• _Текст для чтения_

----------

Хор, барабаны, оркестры, солдаты, застывшие как немецкие фигуры из саксонского фарфора. Королю подставляют невысокий табурет, при помощи которого он садится довольно легко на роскошно оседланного коня. Говорит что-то, наверное, потому что его мундир чуть-чуть пошевелился.
У самых дверей церкви неизвестно откуда взявшийся калека смотрит высохшими глазами.
— Который здесь король? Хочу посмотреть на него.
Дюжий сержант незаметно для присутствующих сует тому кулак в морду и рычит приглушенно:
— Сгинь, проклятый!..»
Из номера в номер «Факел» говорит о том, что в стране свирепствует сигуранца[29], а руководители правящей либеральной партии, напуганные крестьянскими волнениями, усилили репрессии и против рабочего класса, мелких служащих и кустарей. Запрещены собрания. Книги, газеты и брошюры ежедневно подвергаются конфискации или запрету.
За подписью «Иеродиакон Иосиф» Аргези публикует на страницах «Факела» серию памфлетов о лживости и фарисействе румынского духовенства. В то же время, чтобы не оскорблять чувства верующих, Аргези разъясняет, что «вера» — составная часть чувства, она проявляется в идеалах, в мышлении, в искренности, в прекрасных звуках музыки, в глубоком успокоении, в дуновении ветра, в самой ясной и отдаленной звезде, в твоем друге и в твоем враге, в твоей любви и в твоей ненависти. В церквах же, — пишет далее он, — дымящие свечи, ограниченные попы, кутья, кадила, поповские распри, воющие на амвонах псаломщики, спертый воздух и звонкая монета, которая катится в кошельки преподобных отцов. Я самый непримиримый противник церкви».
У входа в редакцию «Факела» стоит пузатый священник, скрашивает не поздоровавшись:
— Что же это вы так рьяно выступаете против нас?
— С кем имею честь? — интересуется Аргези.
— Я помню вас диаконом святой Митрополии…
— Ну и что?
— Хотелось просто полюбопытствовать: что это вы подписываетесь «Иеродиакон Иосиф», раз уж отреклись от нас? — Священник сообщает «по секрету», что синод предпринимает против бывшего иеродиакона церковное расследование.
— Вы, — продолжает он пьяным голосом, — любимец такого высокого церковного лица, как митрополит Иосиф, и вдруг восстали против церкви… Он так любил вас, что, когда однажды вернулись из Швейцарии посланные вам деньги, огорчился и попросил меня разыскать вас.

----------

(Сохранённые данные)

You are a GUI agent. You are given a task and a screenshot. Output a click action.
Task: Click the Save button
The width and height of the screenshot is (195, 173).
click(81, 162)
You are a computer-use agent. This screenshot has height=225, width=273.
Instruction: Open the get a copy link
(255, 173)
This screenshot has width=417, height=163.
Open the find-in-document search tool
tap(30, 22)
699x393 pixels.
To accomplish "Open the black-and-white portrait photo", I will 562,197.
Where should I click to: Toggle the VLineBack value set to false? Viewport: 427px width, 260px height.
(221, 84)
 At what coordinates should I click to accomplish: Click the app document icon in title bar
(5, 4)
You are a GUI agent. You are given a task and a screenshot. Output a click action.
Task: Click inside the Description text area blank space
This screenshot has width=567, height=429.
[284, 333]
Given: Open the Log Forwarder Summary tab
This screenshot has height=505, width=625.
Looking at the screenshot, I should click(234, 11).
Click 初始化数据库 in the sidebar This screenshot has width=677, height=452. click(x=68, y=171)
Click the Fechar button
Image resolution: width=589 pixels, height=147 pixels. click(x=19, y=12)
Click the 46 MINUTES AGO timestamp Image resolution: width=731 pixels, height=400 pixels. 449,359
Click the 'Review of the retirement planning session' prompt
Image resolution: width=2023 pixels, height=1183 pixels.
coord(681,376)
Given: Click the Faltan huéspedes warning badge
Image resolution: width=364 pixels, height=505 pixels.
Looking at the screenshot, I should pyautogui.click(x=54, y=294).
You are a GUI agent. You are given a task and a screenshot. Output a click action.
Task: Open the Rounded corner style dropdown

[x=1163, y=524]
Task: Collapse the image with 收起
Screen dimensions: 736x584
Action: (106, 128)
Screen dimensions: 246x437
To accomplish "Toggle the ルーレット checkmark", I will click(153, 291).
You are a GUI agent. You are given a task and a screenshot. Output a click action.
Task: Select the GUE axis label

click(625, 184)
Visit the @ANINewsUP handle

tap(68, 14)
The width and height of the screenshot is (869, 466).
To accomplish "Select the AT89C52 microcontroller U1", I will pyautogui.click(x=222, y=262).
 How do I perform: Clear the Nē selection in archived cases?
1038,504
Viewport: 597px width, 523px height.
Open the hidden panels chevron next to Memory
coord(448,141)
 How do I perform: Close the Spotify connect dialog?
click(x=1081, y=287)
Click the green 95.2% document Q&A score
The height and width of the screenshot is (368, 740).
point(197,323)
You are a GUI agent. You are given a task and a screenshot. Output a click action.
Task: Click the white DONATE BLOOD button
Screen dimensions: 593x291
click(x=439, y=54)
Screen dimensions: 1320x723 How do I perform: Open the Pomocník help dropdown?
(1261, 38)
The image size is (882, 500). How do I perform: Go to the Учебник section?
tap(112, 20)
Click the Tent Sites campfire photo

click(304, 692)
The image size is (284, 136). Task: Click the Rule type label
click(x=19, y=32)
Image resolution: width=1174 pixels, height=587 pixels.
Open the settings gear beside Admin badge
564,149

----------

• _Задания_
1 > Ответьте по отрывку об Аргези:
(a) Какой подписью Аргези подписывает памфлеты в «Факеле»?
(b) Что кричит сержант калеке у дверей церкви?
(c) Откуда однажды вернулись деньги, посланные Аргези?
2 > Перепишите из отрывка об Аргези без изменений фрагмент от слов «У входа в редакцию» до слов «честь? — интересуется Аргези.».
3 > Допишите продолжение отрывка об Аргези, начав сразу после его последней фразы.
Данные — отдельный материал, с текстом они не связаны.

• _Ответы_
1 >
(a) «Иеродиакон Иосиф».
(b) «Сгинь, проклятый!»
(c) Из Швейцарии.

2 >
У входа в редакцию «Факела» стоит пузатый священник, скрашивает не поздоровавшись:
— Что же это вы так рьяно выступаете против нас?
— С кем имею честь? — интересуется Аргези.

3 >
— И вы тогда обратились в швейцарскую полицию, — оборвал его Аргези.
— А куда же еще?
— Скажите священному синоду, что я с нетерпением жду вызова на суд.
Об этой неожиданной встрече Аргези рассказал Гале Галактиону. Тот после окончания теологического факультета получил должность церковного следователя. Разъезжал по стране, разбирал многочисленные, далеко не святые дела святых отцов.
— Нужно предотвратить суд над тобой, — сказал Гала.
— Я никакого суда не боюсь.
— Ты же понимаешь, что разговор пьяного попа не случаен. Группа священников и епископов требует твоего привлечения к суду и публичного осуждения.
— Я об этом прекрасно знаю, милый мой умиротворитель, но не боюсь я ни всех богов вместе взятых, ни всех их представителей на земле. Им объявлена война. И я не боюсь поражения. Бой только начинается… Ты лучше порасскажи, какими делами занимаешься сам. Какие новости в провинции. Я сейчас не могу отлучаться надолго, Параскиве очень трудно одной с Элиазаром, мальчик пошел в школу, очень много хлопот.
По коридору прозвучали резкие шаги. Друзья знали уже, кто так шагает. Кочя открыл дверь стремительно, сбросил на спинку стула свой поношенный плащ и достал из портфеля большой лист картона.
— Вот посмотрите! — Аргези и Галактион наклонились над листом. На подготовленной к производству обложке «Факела» во всю ширь полз громадный клоп в короне Карола Гогенцоллерна, ва ним два клопа поменьше. — Прочитайте, — попросил Кочя. И достал из портфеля две тетрадные странички. Очередной памфлет Кочи назывался «Его величество». Румынский король сравнивался с клопом, единственное предназначение которого высасывать кровь.
«Он высасывает без отдыха, безжалостно, беспощадно. Он сосет ненасытными ртами политиканов, щупальцами всех партий, всех акционерных обществ, всех управляющих заводов и имений, всеми средствами он отрывает от народа хлеб, обрекает его на постоянный голод. Он высасывает не только наше золото, но и наше сознание, нашу веру и надежду. После сорока лет господства короля Карола мы являемся сегодня страной пеллагры, хронических бунтов и постоянного голодания. Мы народ с оторванными крыльями, лишенный всех идеалов народ. Мы родина Карола Первого».